Document passage
****************************************

FDA has approved CSL Behring’s (ASX: CSL) Hemgenix (etranacogene dezaparvovec), an adenovirus-associated virus–based gene therapy for adults with hemophilia B.
The price tag for the gene therapy — the first for hemophilia B — is $3.5 million. The drug is administered as a single infusion.
Hemophilia B is a genetic bleeding disorder caused by missing or defective blood coagulation factor IX, a clotting protein. The condition affects men more often than women.
People with moderate to severe hemophilia B typically receive regular prophylactic infusions of factor IX replacement therapy, frequently several times per week.
In the Phase 3 HOPE-B study, Hemgenix demonstrated “a profound and impressive decrease in bleeding rates compared to standard of care,” said Dr. Steve Pascoe, CSL Behring’s senior vice president of clinical and therapeutic strategy, in an R&D investor briefing.
“We also saw that factor IX levels rose dramatically above and beyond what you would expect with prophylactic replacement therapy,” Pascoe added.
In the HOPE-B trial, Hemgenix lowered the rate of annual bleeds. A total of 94% of patients discontinued factor IX prophylaxis and were prophylaxis-free.
The FDA approval came earlier than expected. It covers patients on Factor IX prophylaxis therapy or with a history of life-threatening hemorrhage or serious spontaneous bleeding episodes.
Hemophilia B affects roughly one in 25,000 male births, according to the National Organization for Rare Disorders (NORD). It is less prevalent than hemophilia A, which occurs in about one in 5,000 male births.

****************************************

Provided material
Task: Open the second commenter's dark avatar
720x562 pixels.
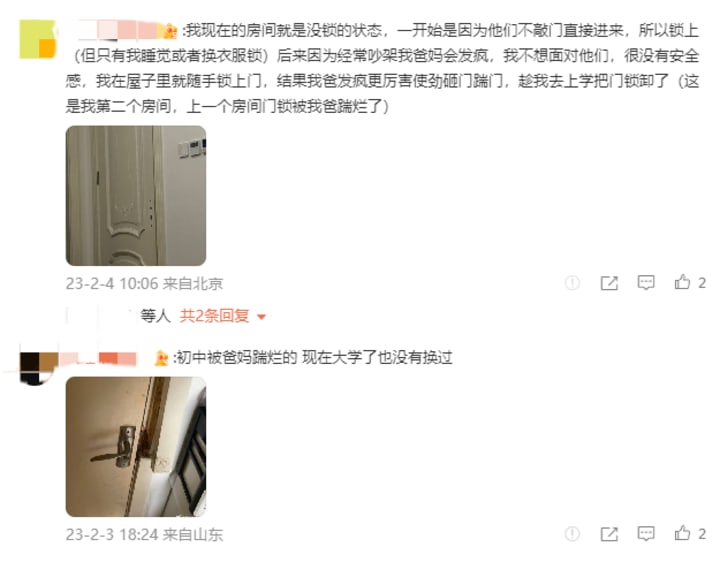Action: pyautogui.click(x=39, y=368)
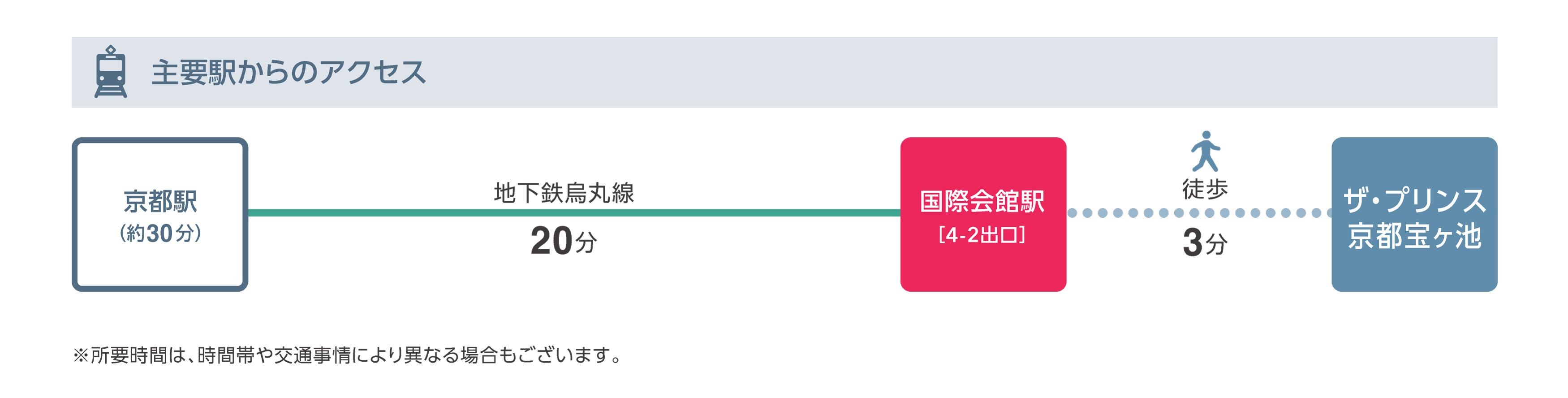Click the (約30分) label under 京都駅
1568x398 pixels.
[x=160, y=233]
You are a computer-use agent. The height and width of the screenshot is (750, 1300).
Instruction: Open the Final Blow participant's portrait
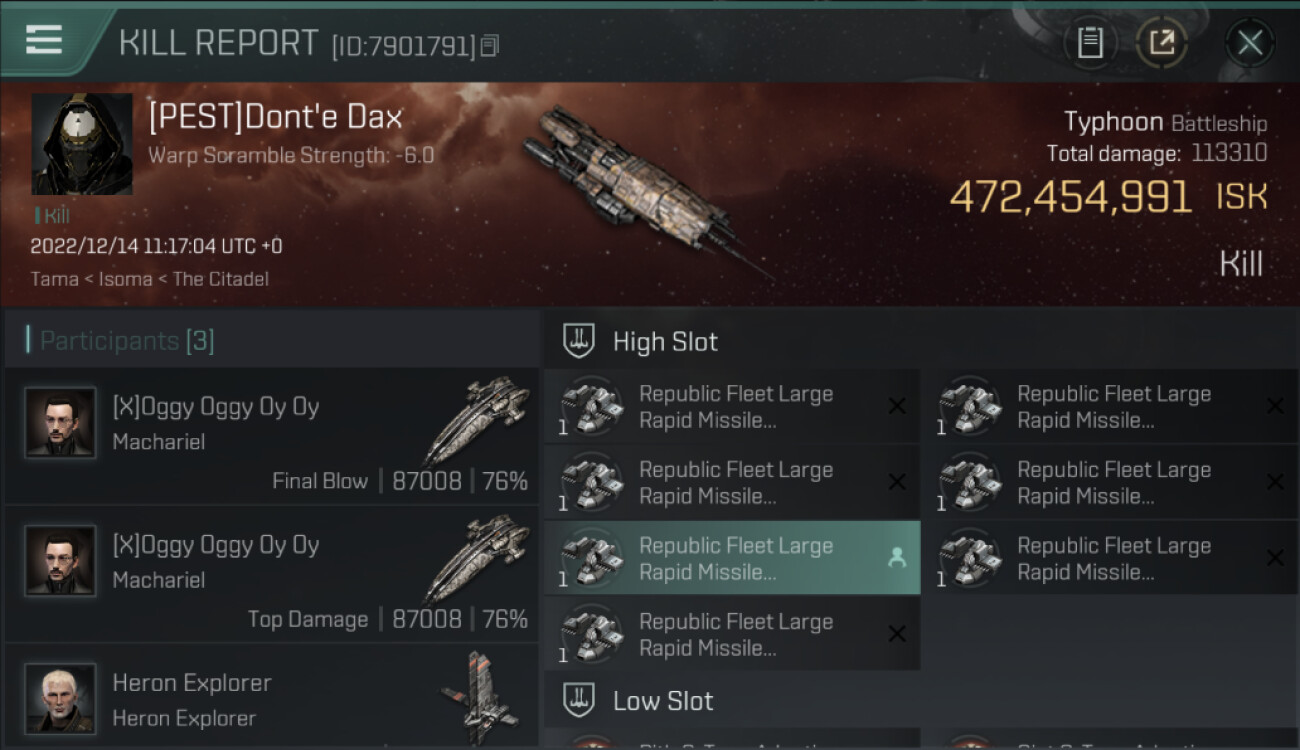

****************************************

Task requirements
In the Hemgenix article, what is the price of the gene therapy?

Response to the exercise
$3.5 million